## EXERCISE PROMPT
In your copy, leave out the pictures and output only the lines from the one holding "You are a computer-use agent." through the end of the data below, exactly.

## EXERCISE MATERIALS
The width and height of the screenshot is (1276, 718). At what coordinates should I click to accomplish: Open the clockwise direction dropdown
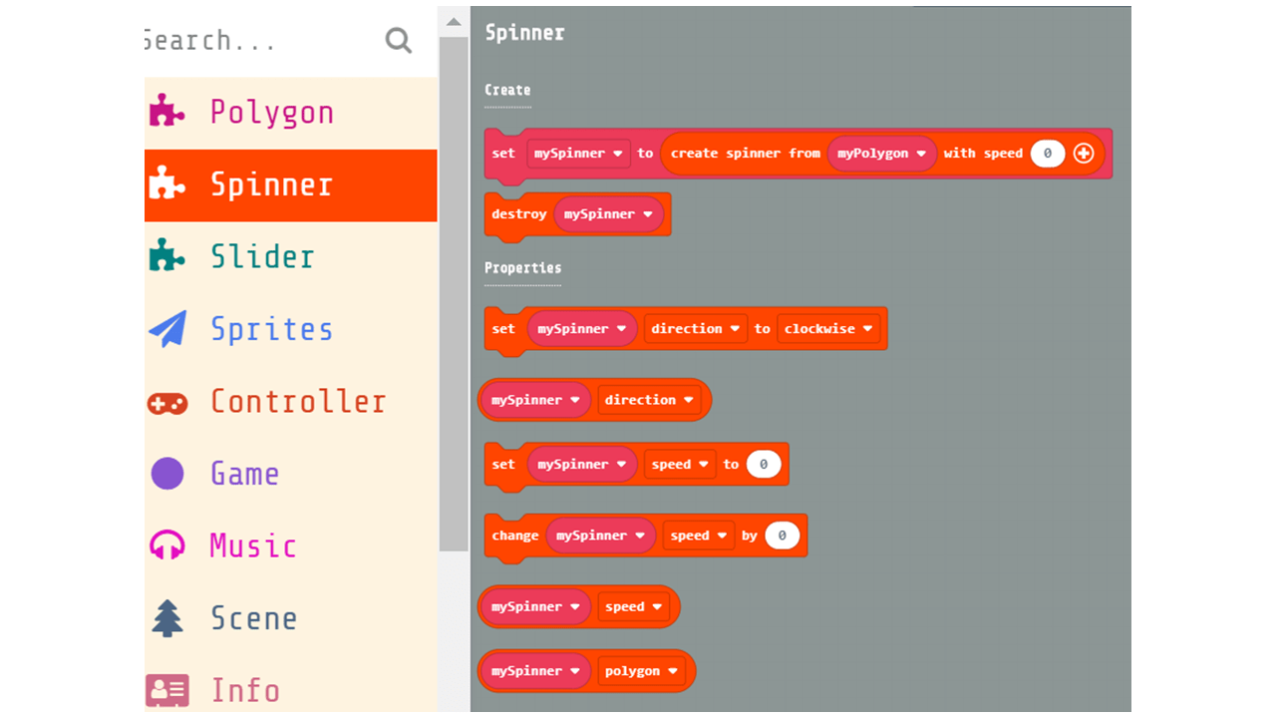coord(829,328)
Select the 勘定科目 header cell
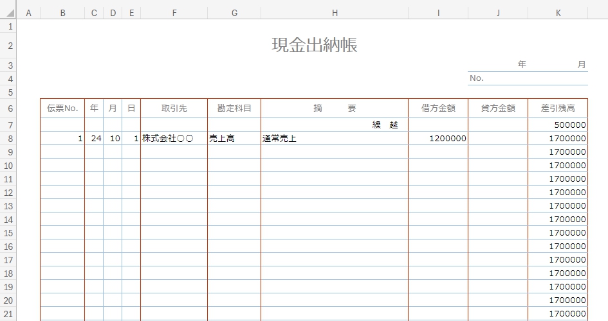The width and height of the screenshot is (608, 321). click(234, 108)
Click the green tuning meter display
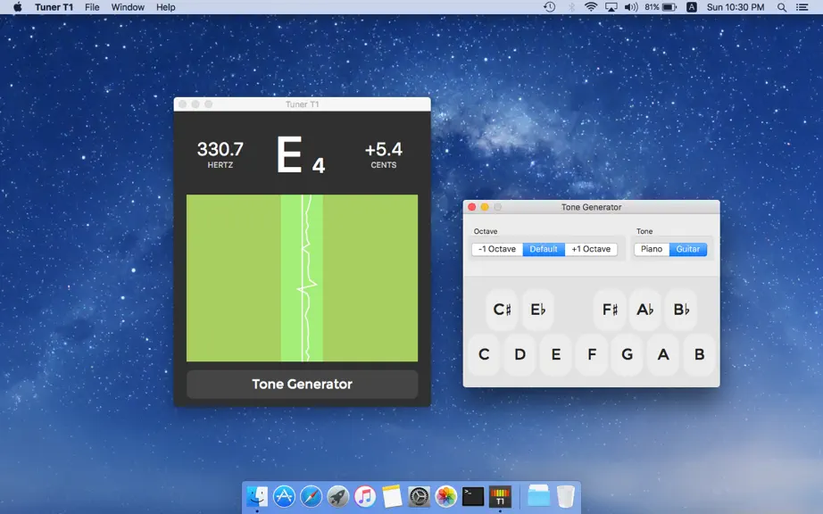The height and width of the screenshot is (514, 823). [303, 278]
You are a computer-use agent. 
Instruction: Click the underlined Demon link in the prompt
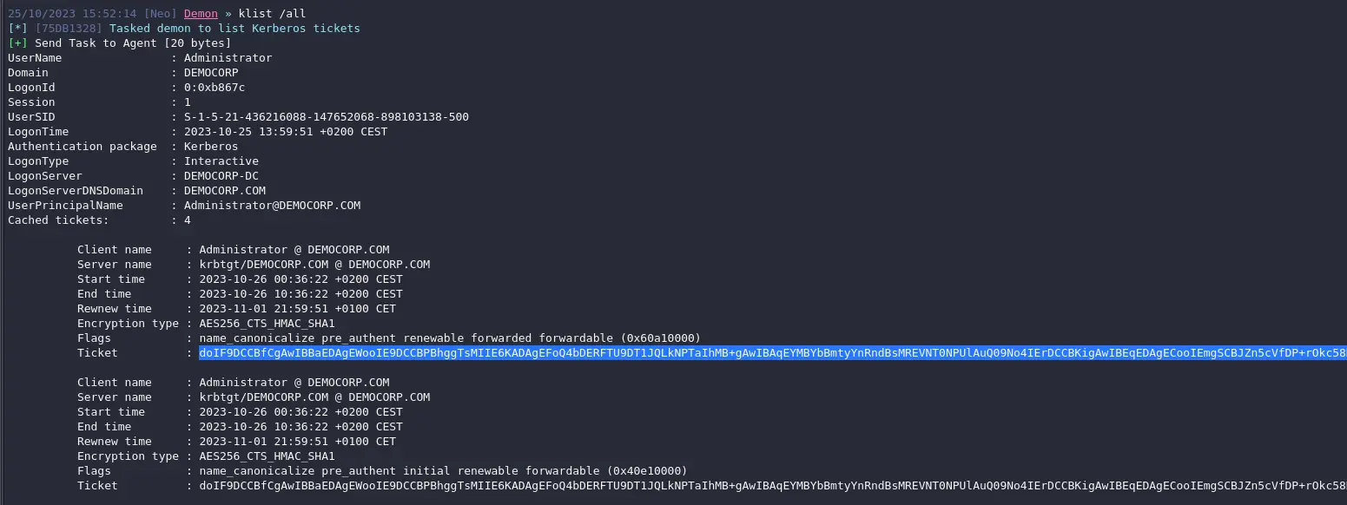[201, 14]
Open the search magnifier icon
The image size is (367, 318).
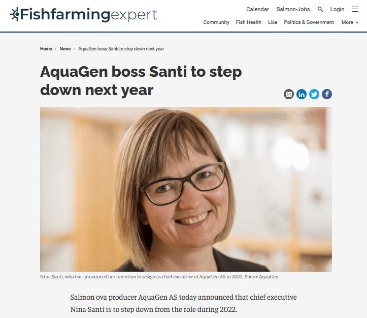320,9
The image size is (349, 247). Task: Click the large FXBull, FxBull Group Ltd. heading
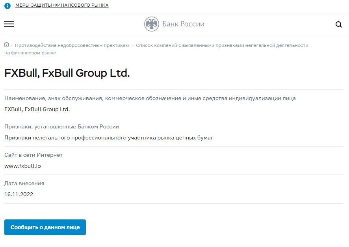coord(67,73)
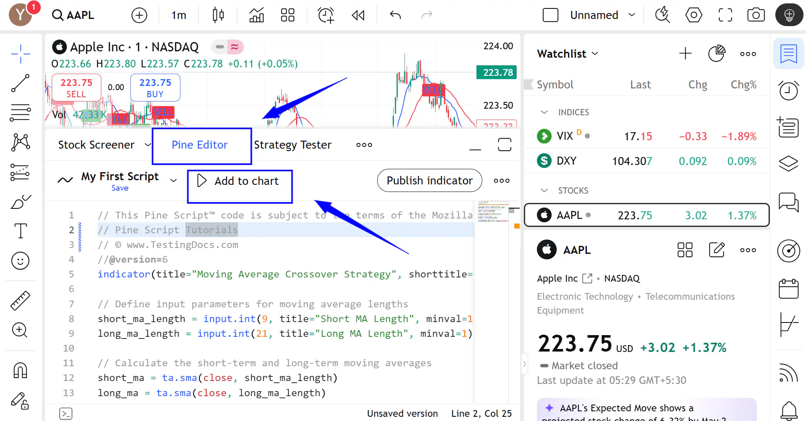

## YOUR SOLUTION
You are a computer-use agent. 
Instruction: Click the underlined Demon link in the prompt
[201, 14]
Open the search magnifier icon
The image size is (367, 318).
320,9
The image size is (349, 247). Task: Click the large FXBull, FxBull Group Ltd. heading
coord(67,73)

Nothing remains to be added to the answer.